Skin pigmentation measurement

Skin pigmentation was measured with a Mexameter MX18® (Courage and Khazaka, Köln, Germany). The measurement is based on the absorption principle. The probe of the Mexameter 18 emits light and a receiver measures the light reflected by the skin. The value of MI is calculated as the ratio of the quantity of light emitted from the probe and then absorbed by the skin and ranges from 0 to 999. The site of measurement was the buttock area which was regarded as being representative of constitutive skin color.

Genotyping

Most of our protocols for genotyping were described previously (Ju et al., 2008; Kim et al., 2009). Briefly, leukocyte DNA was extracted by standard protocols.
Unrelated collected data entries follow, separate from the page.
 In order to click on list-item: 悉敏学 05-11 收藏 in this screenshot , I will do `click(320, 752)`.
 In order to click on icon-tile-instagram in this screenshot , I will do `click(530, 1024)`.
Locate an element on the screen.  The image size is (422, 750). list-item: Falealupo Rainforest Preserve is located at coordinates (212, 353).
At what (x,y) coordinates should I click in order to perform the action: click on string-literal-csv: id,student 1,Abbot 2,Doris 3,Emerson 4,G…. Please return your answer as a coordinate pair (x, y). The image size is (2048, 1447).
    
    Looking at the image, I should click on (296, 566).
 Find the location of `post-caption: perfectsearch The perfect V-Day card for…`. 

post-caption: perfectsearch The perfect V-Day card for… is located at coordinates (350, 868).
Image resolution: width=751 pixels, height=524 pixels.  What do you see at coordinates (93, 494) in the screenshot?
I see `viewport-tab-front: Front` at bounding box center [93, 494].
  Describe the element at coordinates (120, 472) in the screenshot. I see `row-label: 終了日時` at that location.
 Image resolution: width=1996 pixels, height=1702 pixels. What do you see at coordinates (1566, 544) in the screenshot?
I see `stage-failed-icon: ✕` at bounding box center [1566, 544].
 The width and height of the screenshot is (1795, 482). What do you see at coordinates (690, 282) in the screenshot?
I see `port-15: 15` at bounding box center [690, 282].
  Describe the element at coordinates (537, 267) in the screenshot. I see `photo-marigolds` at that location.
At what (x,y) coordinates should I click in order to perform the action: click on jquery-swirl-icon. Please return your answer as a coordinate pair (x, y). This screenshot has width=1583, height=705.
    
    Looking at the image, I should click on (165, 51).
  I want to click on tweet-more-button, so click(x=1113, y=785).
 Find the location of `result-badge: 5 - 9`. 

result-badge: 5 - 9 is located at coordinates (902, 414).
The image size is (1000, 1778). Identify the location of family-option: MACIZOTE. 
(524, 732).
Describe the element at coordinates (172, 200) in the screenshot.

From all subjects, 1,039 short tandem repeat (STR) microsatellite markers were genotyped. We removed the Mendelian and non-Mendelian error markers. In addition, SNP markers in subsamples were also genotyped for family-based association study under linkage regions using the Illumina Human 610-Quad Beadchip. In quality control of SNPs, markers with low call rate (< 99%), high error rate (> 1%), and low MAF (< 0.01) were excluded. Chromosomes 11, 17, 6, and 13 (maximum LOD score > 2) were selected and in each chromosome, support linkage region was defined (ranging from 1.5 to maximum LOD unit). A total of 7,087 SNPs were used in these regions. Additively, we carried out the replication study for previously reported 11 genes associated with human pigmentation. We used the SNPs within 500kb upstream and downstream of each gene. A total of 2,360 SNPs were used in this analysis.

Statistical analysis

Before genetic analysis, we evaluated the normal distribution of MI in the buttock. The distribution of MI was right skewed (Kolmogorov-Smirnov P value < 0.01), and after log transformation, was normally distributed (Kolmogorov-Smirnov P value = 0.13). Basic statistical analysis was performed by SAS, version 9.1. We used covariate variables such as age, sex, age × sex, age2, age2 × sex. We used the residual phenotypic variation of MI for adjusting significant covariates with the screen option of Sequential Oligogenic Linkage Analysis Routines (SOLAR) package (Almasy and Blangero, 1998). To identify genetic evidence on MI, we estimated familial correlations and heritability. The FCOR option in Statistical Analysis for Genetic Epidemiology (S.A.G.E.), Release 6.0.1 (http://darwin.cwru.edu/) was used for estimating familial correlations (Keen and Elston, 2003). Narrow-sense heritability (h2) (proportion of phenotype variance attributable to additive genetic variance) was estimated with the variance component method in SOLAR. MIBD matrices were calculated using Markov chain Monte Carlo method with the Loki package. To localize the QTLs that influence MI, multipoint linkage analysis was performed using SOLAR. To estimate the empirical P value, we performed 10,000 simulation replicates using the lodadj option in SOLAR. The PBAT tool in Helixtree software, version 6.4 (GoldenHelix Inc., Bozeman, MT) was used for family-based association testing. Based upon the "Linkage and no association (sandwich variance)" null hypothesis which can be used in the expanded pedigrees as it provides a robust variance estimate, we used FBAT-GEE (generalized estimating equation for FBAT) test statistic and an additive genetic model.